Dans cette optique, il est important de souligner, en référence à Hurrell, la vocation normative des nouvelles formes de régionalisme qui se mettent en place actuellement, surtout les expériences Nord-Sud. En effet, la régionalisation permet de manière plus profonde de mettre en place des « normes capables d’organiser le monde, de discipliner le jeu de ses acteurs, d’introduire de la prévisibilité dans leurs

comportements, de développer chez eux le sens de la responsabilité collective » (Laïdi 2005: 49).

Le transfert de politique publique opère de la même manière et explique comment des politiques similaires peuvent apparaître dans différents pays, soit à cause d’un cheminement commun soit par un effet de mimétisme plus ou moins volontaire.

Ces aspects normatifs ont été perfectionnés par l’Europe qui a été pionnière en matière de régionalisation. En ce sens, l’« européanisation » graduelle des politiques nationales et locales d’aménagement du territoire est une forme de transfert de politique publique, qui a permis aux instances européennes de pénétrer en profondeur les niveaux infranationaux et, inversement, aux acteurs locaux et régionaux de participer de manière substantielle dans l’élaboration et la mise en œuvre des politiques communautaires relevant de l’aménagement du territoire et du développement régional.

Cette forme particulière de gouvernance, qualifiée par certains de gouvernance à échelles multiples (« multilevel governance ») montre l’ampleur des changements qui se sont produits dans les relations entre régions, États et instances supranationales de l’UE. L’intégration européenne est devenue un processus politique dans lequel l’autorité et l’élaboration de politiques sont partagées par les différents échelons gouvernementaux, infranationaux, nationaux et supranationaux.

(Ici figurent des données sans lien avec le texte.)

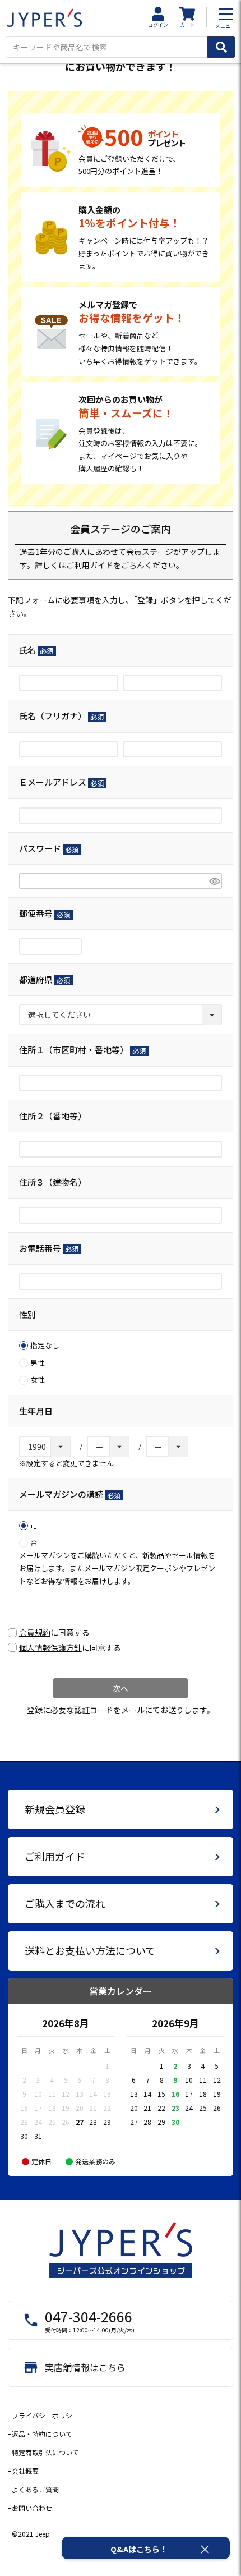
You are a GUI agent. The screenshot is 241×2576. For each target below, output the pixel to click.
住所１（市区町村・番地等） (80, 1049)
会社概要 (25, 2471)
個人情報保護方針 (50, 1647)
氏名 (34, 650)
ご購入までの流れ (65, 1903)
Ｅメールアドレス (59, 782)
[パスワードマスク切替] (214, 881)
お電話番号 (47, 1248)
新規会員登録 (55, 1809)
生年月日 (36, 1411)
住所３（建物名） (52, 1182)
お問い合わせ (32, 2508)
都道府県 (42, 979)
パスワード (47, 848)
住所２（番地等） (52, 1116)
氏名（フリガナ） (59, 716)
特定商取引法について (45, 2452)
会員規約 (34, 1632)
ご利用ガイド (89, 565)
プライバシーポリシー (45, 2415)
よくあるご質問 (35, 2489)
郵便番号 (42, 913)
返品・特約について (42, 2434)
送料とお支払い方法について (90, 1950)
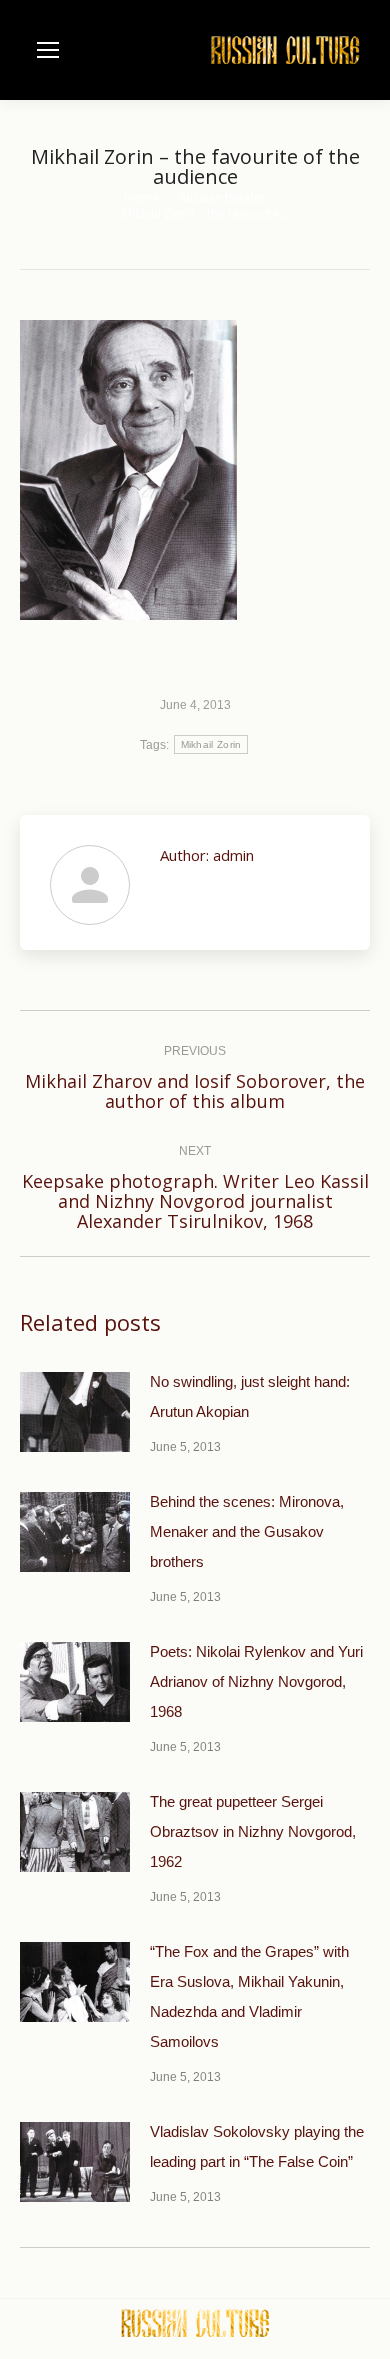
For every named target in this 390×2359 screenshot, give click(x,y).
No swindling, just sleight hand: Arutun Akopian (250, 1396)
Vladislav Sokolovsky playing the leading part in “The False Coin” (257, 2146)
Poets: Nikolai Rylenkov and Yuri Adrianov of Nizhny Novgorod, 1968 (256, 1681)
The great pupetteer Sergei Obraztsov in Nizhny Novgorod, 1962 (253, 1831)
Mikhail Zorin (211, 744)
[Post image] (75, 1412)
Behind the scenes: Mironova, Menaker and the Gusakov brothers (247, 1531)
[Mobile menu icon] (48, 50)
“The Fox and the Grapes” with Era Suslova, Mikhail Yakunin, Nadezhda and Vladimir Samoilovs (249, 1996)
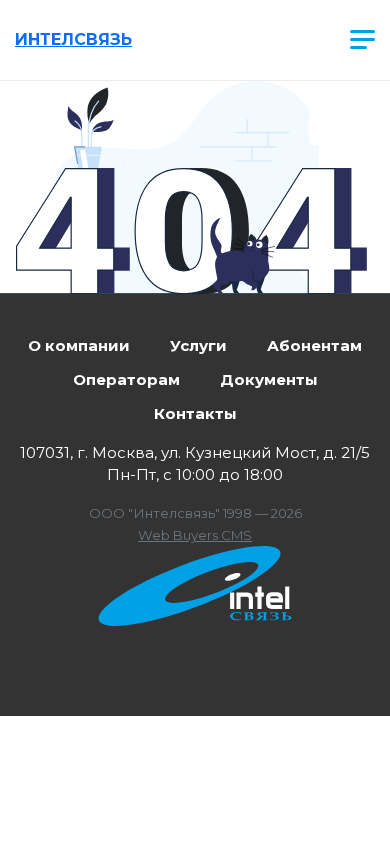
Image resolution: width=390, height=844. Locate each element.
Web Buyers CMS (195, 535)
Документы (269, 379)
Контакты (195, 413)
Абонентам (314, 345)
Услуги (198, 345)
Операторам (126, 379)
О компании (79, 345)
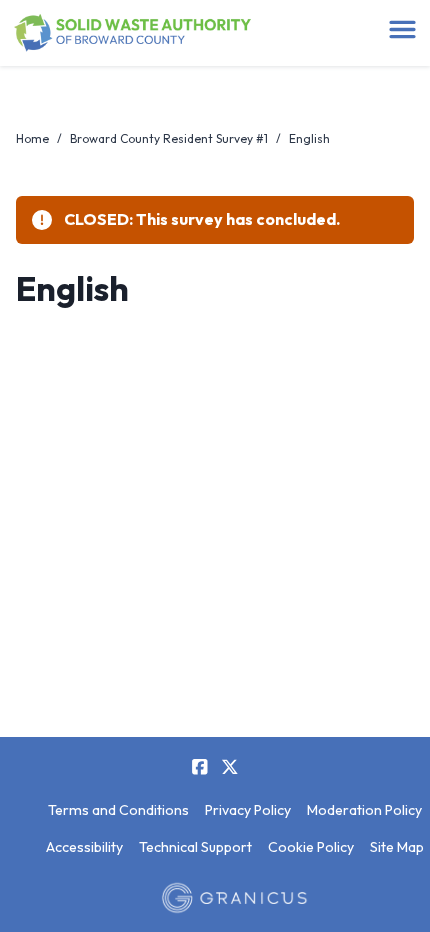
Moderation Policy (364, 810)
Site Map (397, 847)
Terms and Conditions (118, 810)
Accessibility (84, 847)
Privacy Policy (248, 810)
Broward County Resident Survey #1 (169, 138)
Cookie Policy (311, 847)
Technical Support (195, 847)
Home (32, 138)
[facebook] (200, 767)
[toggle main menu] (402, 29)
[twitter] (230, 767)
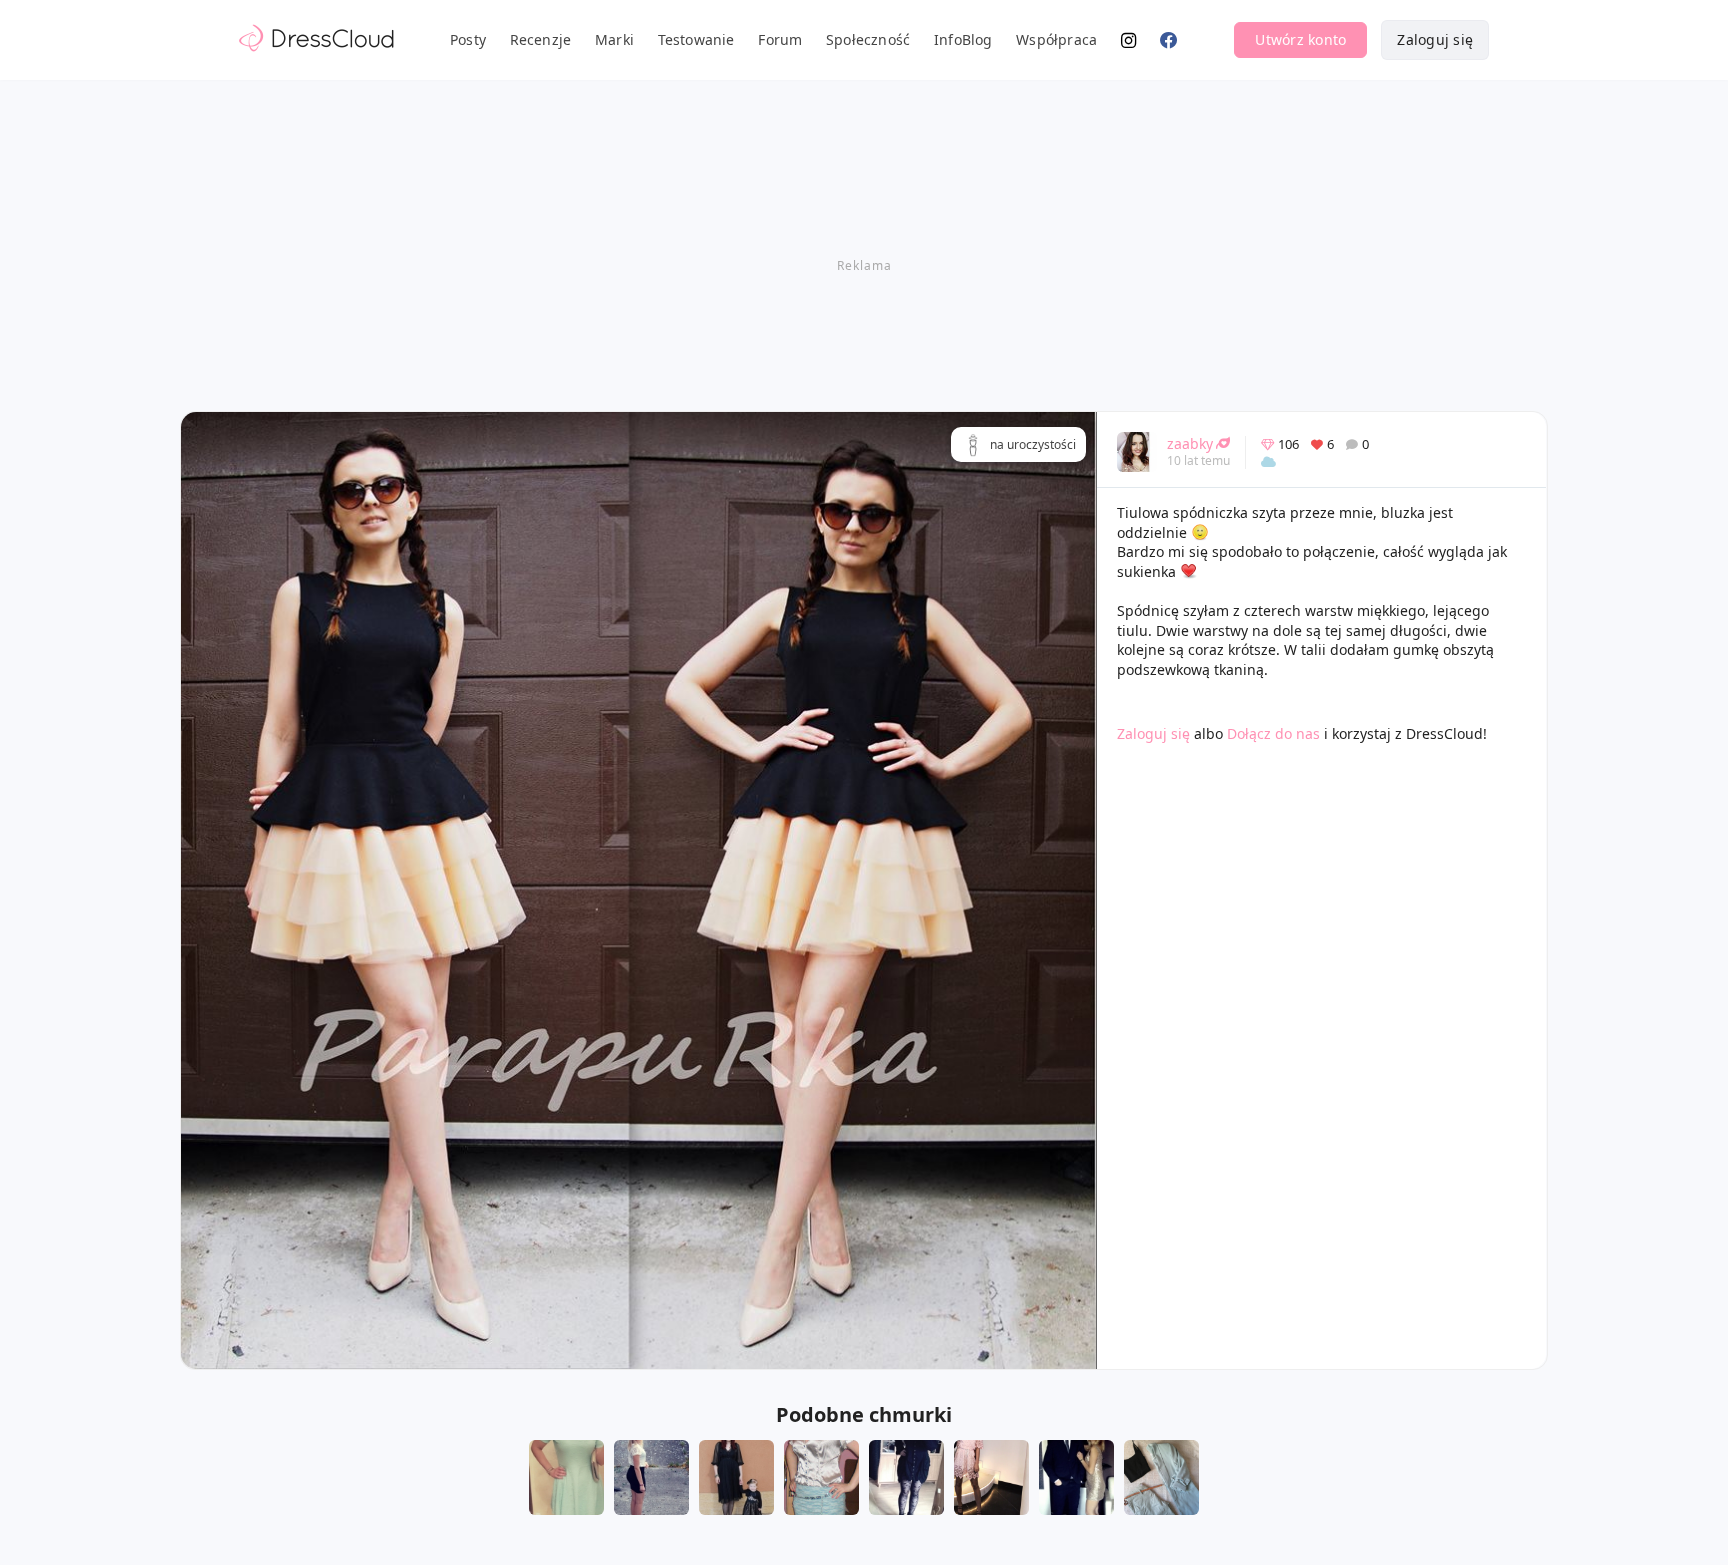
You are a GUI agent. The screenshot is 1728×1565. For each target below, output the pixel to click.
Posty (468, 39)
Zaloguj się (1435, 39)
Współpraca (1056, 39)
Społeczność (868, 39)
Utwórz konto (1300, 39)
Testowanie (696, 39)
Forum (780, 39)
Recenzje (541, 39)
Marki (614, 39)
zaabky (1190, 443)
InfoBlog (963, 39)
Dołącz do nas (1273, 733)
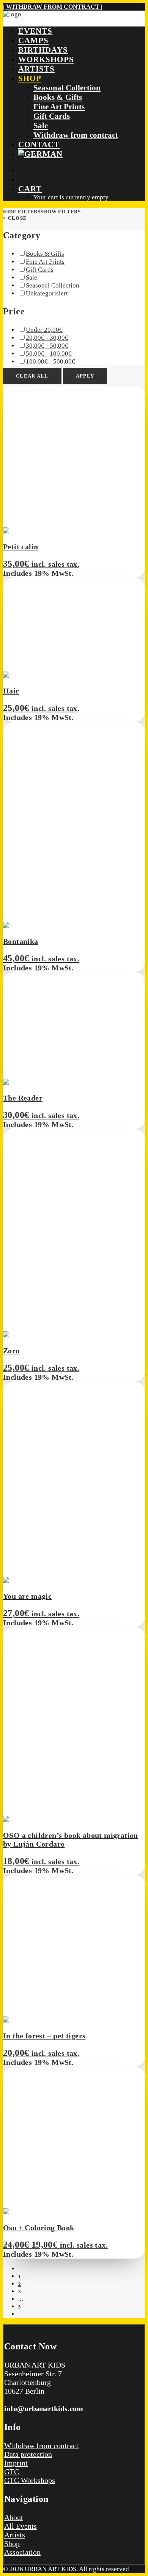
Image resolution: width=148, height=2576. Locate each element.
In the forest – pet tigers (44, 2036)
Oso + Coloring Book (38, 2227)
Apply (85, 376)
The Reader (23, 1098)
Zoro (11, 1350)
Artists (36, 68)
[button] (38, 531)
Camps (33, 40)
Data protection (28, 2454)
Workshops (46, 59)
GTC (11, 2471)
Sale (40, 125)
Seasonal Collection (67, 87)
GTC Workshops (29, 2480)
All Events (20, 2526)
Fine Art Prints (59, 106)
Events (35, 31)
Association (22, 2552)
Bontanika (20, 941)
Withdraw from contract (75, 135)
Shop (29, 78)
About (13, 2517)
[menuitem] (81, 31)
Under (44, 329)
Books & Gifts (57, 97)
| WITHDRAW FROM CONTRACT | (52, 6)
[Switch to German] (40, 154)
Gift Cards (51, 116)
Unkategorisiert (47, 293)
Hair (11, 691)
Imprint (16, 2463)
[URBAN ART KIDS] (74, 15)
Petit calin (20, 547)
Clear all (32, 376)
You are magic (27, 1596)
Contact (39, 144)
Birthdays (43, 49)
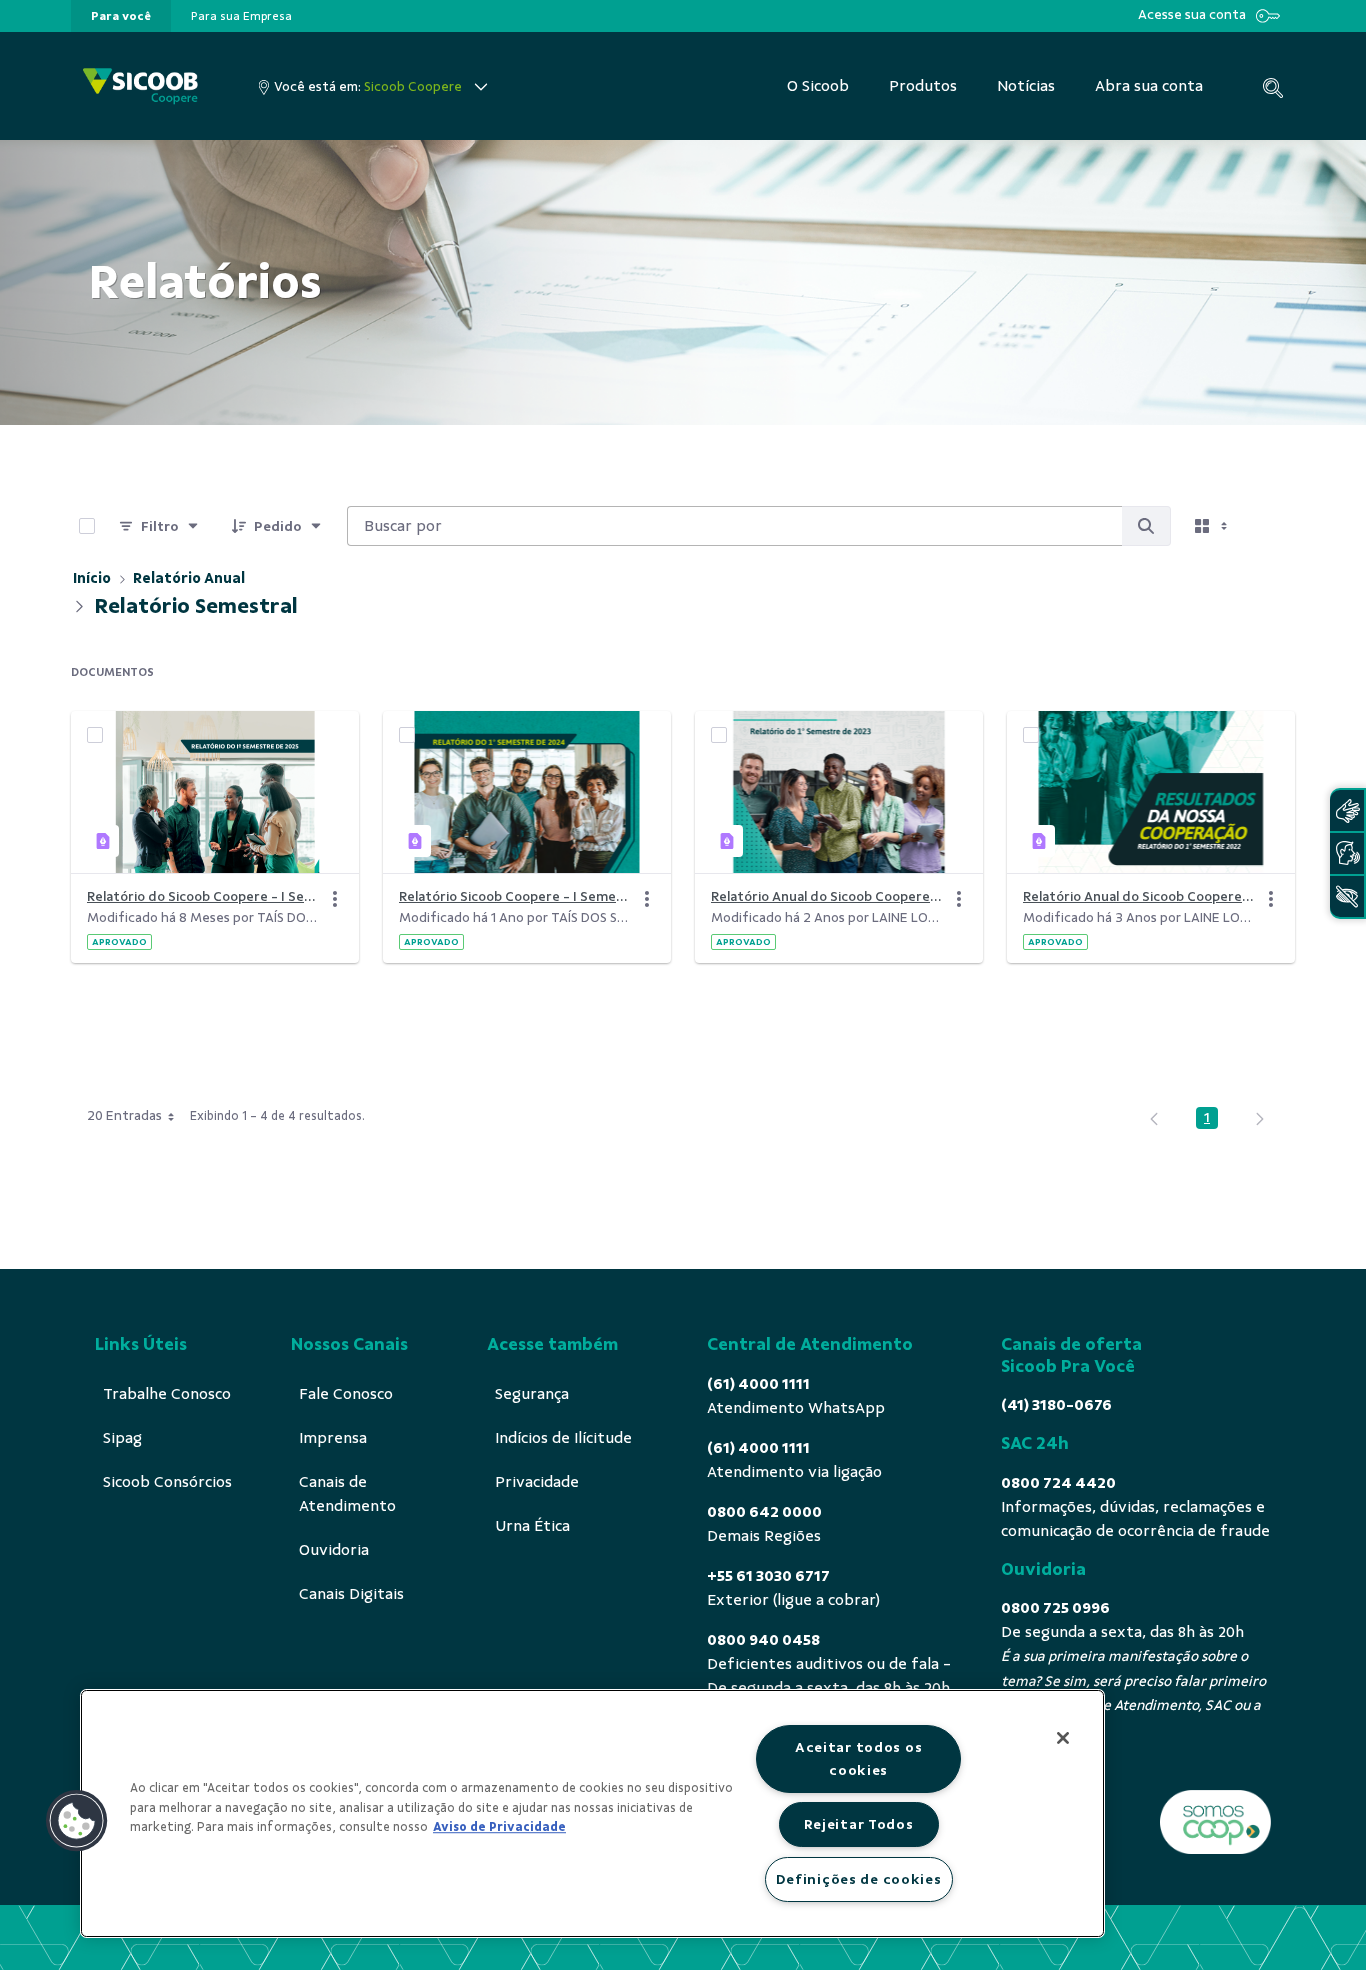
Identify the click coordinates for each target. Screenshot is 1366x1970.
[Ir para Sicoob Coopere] (140, 86)
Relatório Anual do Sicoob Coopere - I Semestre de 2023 (827, 896)
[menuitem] (121, 16)
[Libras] (1347, 810)
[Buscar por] (1146, 526)
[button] (77, 1821)
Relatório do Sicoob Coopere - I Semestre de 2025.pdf (203, 896)
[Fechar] (1063, 1738)
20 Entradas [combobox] (124, 1115)
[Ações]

À l’ombre des projets régionaux, en particulier du projet d’intégration européenne, les collectivités territoriales (locales et régionales) ont réussi à s’affranchir du contrôle étatique et à tisser leurs propres relations internationales, ce qui a permis de dépasser la distinction moderne entre l’externe et le domestique. Mais les motivations derrière cette forme nouvelle de coopération décentralisée sont plus complexes, surtout quand elles s’inscrivent dans des logiques Nord-Sud. D’une part parce que les intérêts nationaux pèsent dans la coopération décentralisée et d'autre

part parce que les collectivités territoriales contribuent, volontairement ou non, au renforcement de l’influence politique de leurs États respectifs.

Avant d'aborder l'impact de la relation globalisation-régionalisation sur les territoires et son incidence au niveau des politiques publiques et, plus spécifiquement, de l’aménagement du territoire, il est important de rappeler le positionnement théorique de cette thèse par rapport aux concepts discutés plus haut.

Au-delà de ces grands concepts, nous affirmons encore une fois la volonté de se limiter à "une stratégie modeste d’analyse des processus transnationaux" en s'intéressant à "des réseaux et des champs sociaux de grandes envergures sans être forcément planétaires" (Saunier 2004: 124). Cette stratégie s'intéresse plus particulièrement à deux aspects liés à ces processus, à savoir les questions d'échanges et d'échelle. A travers les questions d'échanges, notre thèse s'intéresse en premier lieu à la circulation des idées: comment elles naissent dans une partie du monde et comment elles sont transmises et adoptées dans une autre. Loin d'être des idées abstraites, elles sont forcément incarnées et véhiculées par des individus en interaction avec d'autres qui reçoivent et choisissent d'adopter, et d'adapter, ces idées en fonction de leurs besoins et de leurs priorités.

Les questions d'échelle sont tout aussi importantes parce que ces phénomènes doivent se manifester dans des sites "concrets" d'action et laisser des traces matérielles suffisantes qui nous permettent de les collecter, de les analyser et de les interpréter. Sans cette notion d'échelle, et donc de territoire, les transferts et les échanges ne seraient que des flux éthérés sans incidence directe sur la vie des individus et des sociétés auxquels toute recherche scientifique est destinée.